With the models she chooses for her work, Angulo finds new meaning like a sculptor molding life, or the director of a performance creating a kind of tableau vivant of the Passion play featuring black female domestic servants. Angulo displays mimetic pictures with frozen actions, like the stations of the cross through which a black domestic servant passes – the iron, the stove, the blender, the duster, the broom, the rag, etc. – while contrasting this with an inexplicable joy. Here her work points at the “common sense” according to which “the black woman is normally a domestic employee and the domestic employee is normally a black woman.” Her clothes are of the same print as the tile of the kitchen, figure and background confusing themselves in their domestic effectiveness of servitude and objects of consumption. (Figure 6. Series “Mambo Negrita.”)

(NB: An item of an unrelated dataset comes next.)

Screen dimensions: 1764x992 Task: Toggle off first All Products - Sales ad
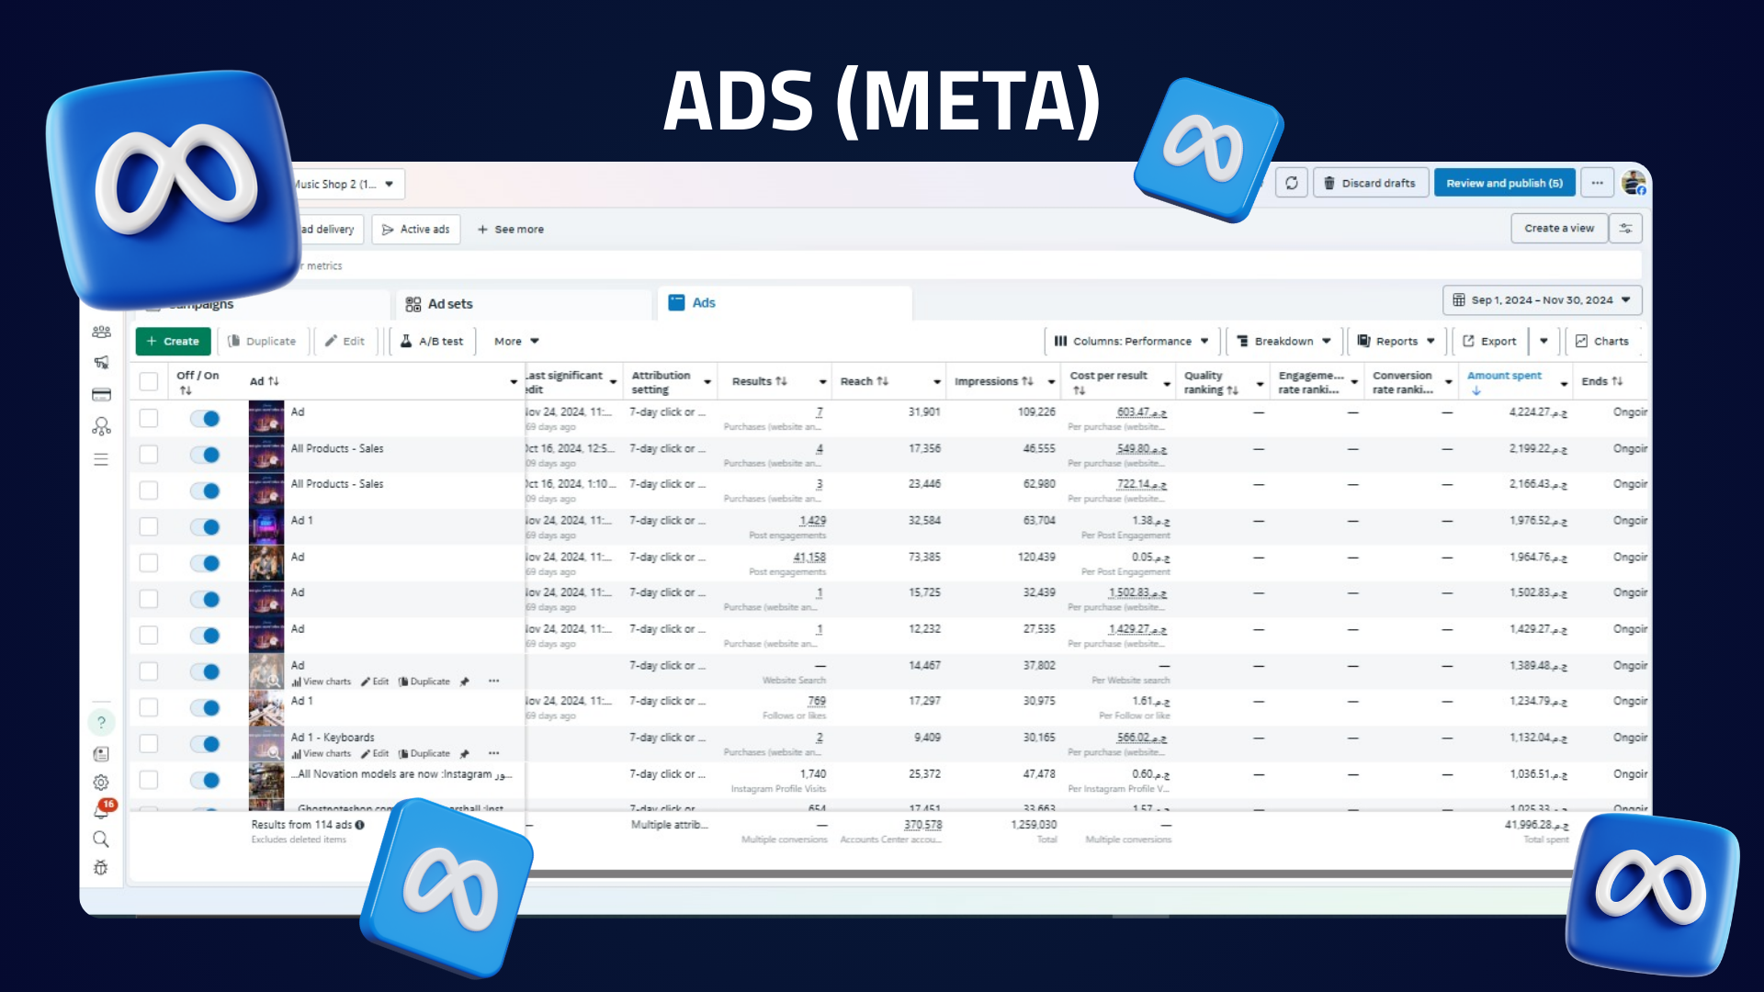[x=205, y=455]
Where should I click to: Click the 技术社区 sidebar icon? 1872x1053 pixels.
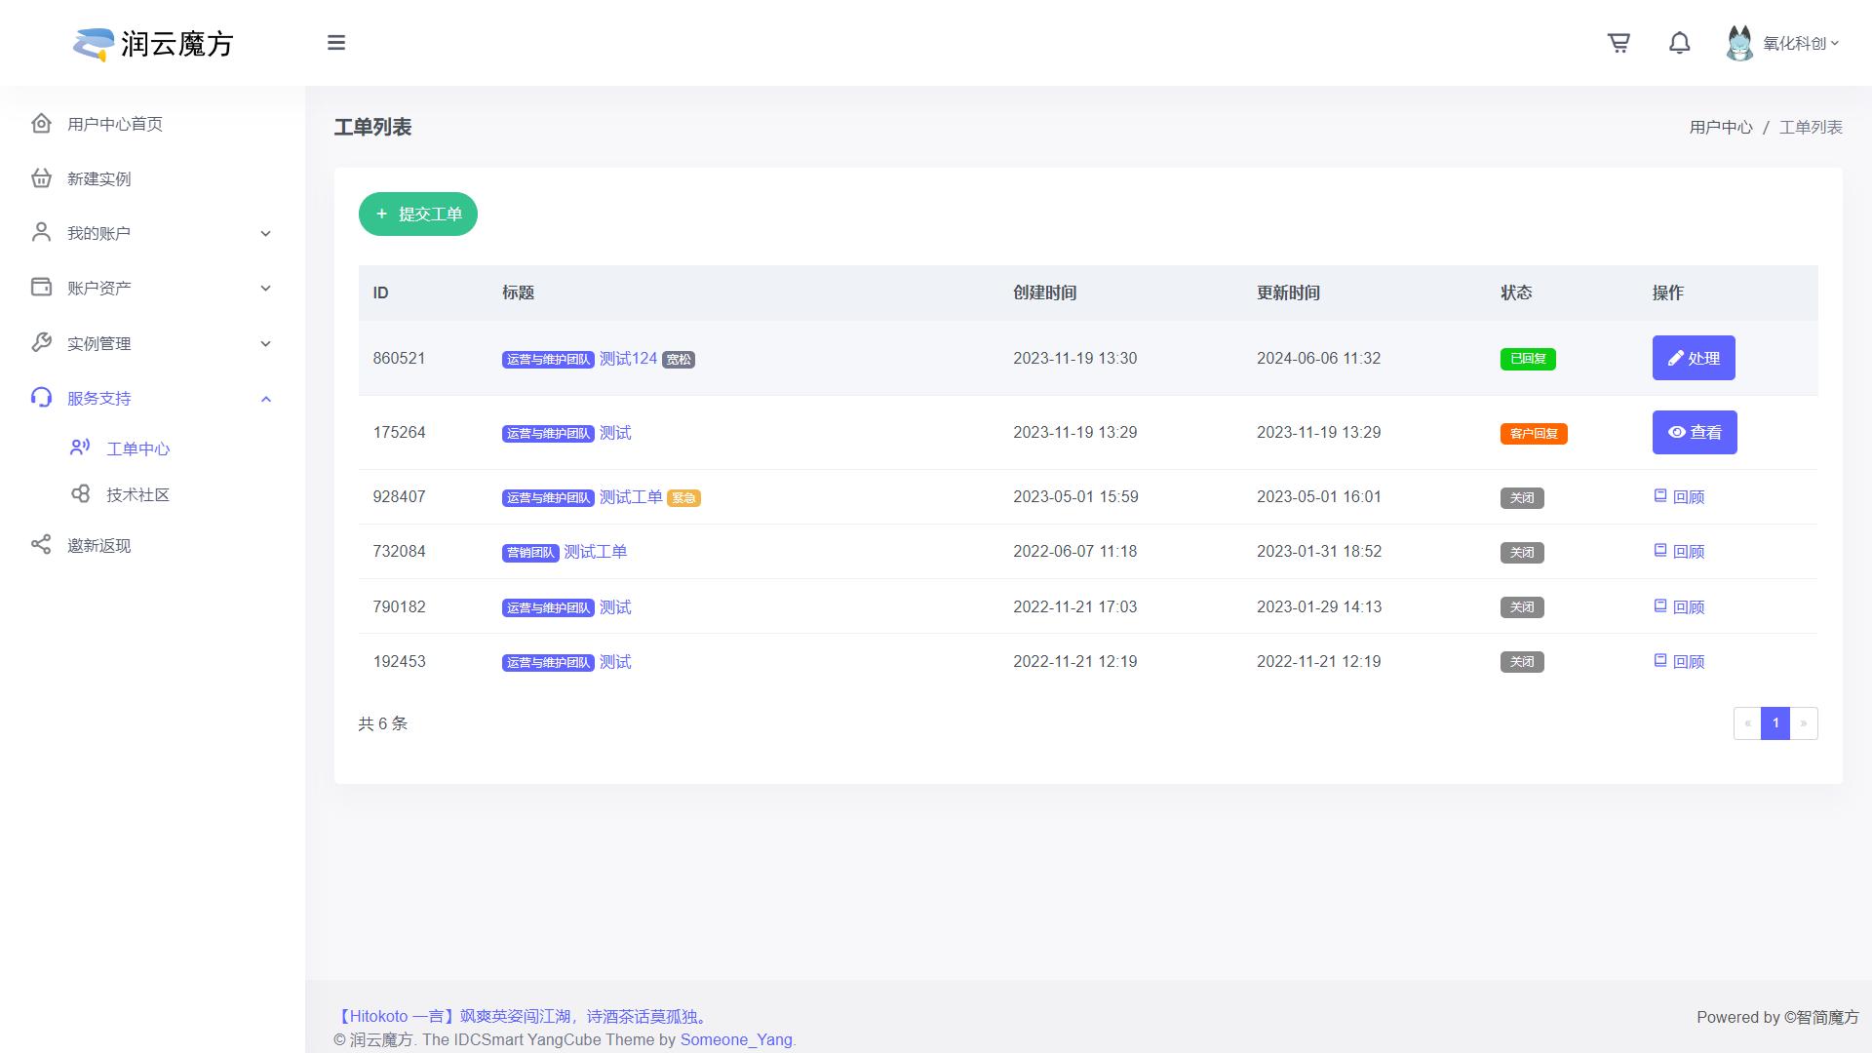[x=81, y=494]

Her work appears like a heterogeneous collection of images and situations of representations of blackness in a kaleidoscope, drawing out tensions and conflicts between gender and representations of race as a stereotype. Her work locates new parameters for an art in tune with the questions of Afro-American and diasporic studies. Its humor is corrosive without being perverse; there is always an epic narrative in which the dramas of the past help to orient us in the present. As the African proverb says: “If we do not know where we are going, we must ask ourselves where we come from."

1 Translator’s note: libertad de vientres was a juridical principle that granted freedom to children born of slaves.


Zeca Ligiéro has a graduate degree in theater direction from the University of Rio de Janeiro UNIRIO and a masters (1988) and doctorate (1997) in Performance Studies from New York University. Currently he is associate professor and dean of the Center of Letters and Arts of UNIRIO. His experience is based in the arts with an emphasis on theater direction, principally in issues of performance, Afro-Brasilian performance and culture, popular culture, and experimental theater. Among his most prominent books are Divine Inspiration from Benin to Bahia (1993, USA); Iniciación al Candomblé (1995, Colombia); Malandro Divino, a vida e a lenda de Zé Pelintra (2004, Brazil); and Carmen Miranda: uma performance afro-brasileira (2007, Brazil).